Wow. That's one long sentence. 

SATA is supposed to be backwards compatible just as much as PCIe is supposed to be as well, but many people that got an 8800GT that's PCIe 2.0 found problems getting it to work in their motherboard that has a PCIe 1.1 slot. It just happens.

So the easiest way to make a HDD compatible is to make it SATA 1.0 via a jumper. HDD manufacturers don't want to RMA their product because someone is running an older motherboard you know?

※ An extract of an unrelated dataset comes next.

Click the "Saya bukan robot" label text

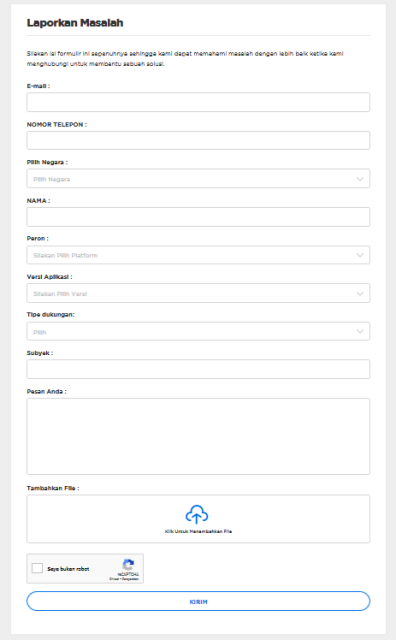(68, 569)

In regards to optimum performance, you're getting it already. The 3Gb/s is merely the interface's bandwidth and not the performance you are getting out of the drive itself. Not sure if you understand that at all.


----------



## Solaris17 (May 4, 2008)

ya i kinda have a decent IQ im not 7 or in the 3rd grade thanx though meh w/e its someone elses problem have fun


----------



## panchoman (May 4, 2008)

even being people that can take apart and build up a comp in 20 minutes.. it does help to read the manuals and labels some time.. most companies send you the drive with the jumper, so that you have a jumper to use in the case that you need it, so that you dont have to a buy a jumper.


----------



## jonmcc33 (May 4, 2008)

Solaris17 said:


> ya i kinda have a decent IQ im not 7 or in the 3rd grade thanx though meh w/e its someone elses problem have fun



I questioned whether you understood interface bandwidth against actual drive capability. That had nothing to do with your IQ or what school grade you might be in.


----------



## Solaris17 (May 4, 2008)

my apologies and yes i understand


----------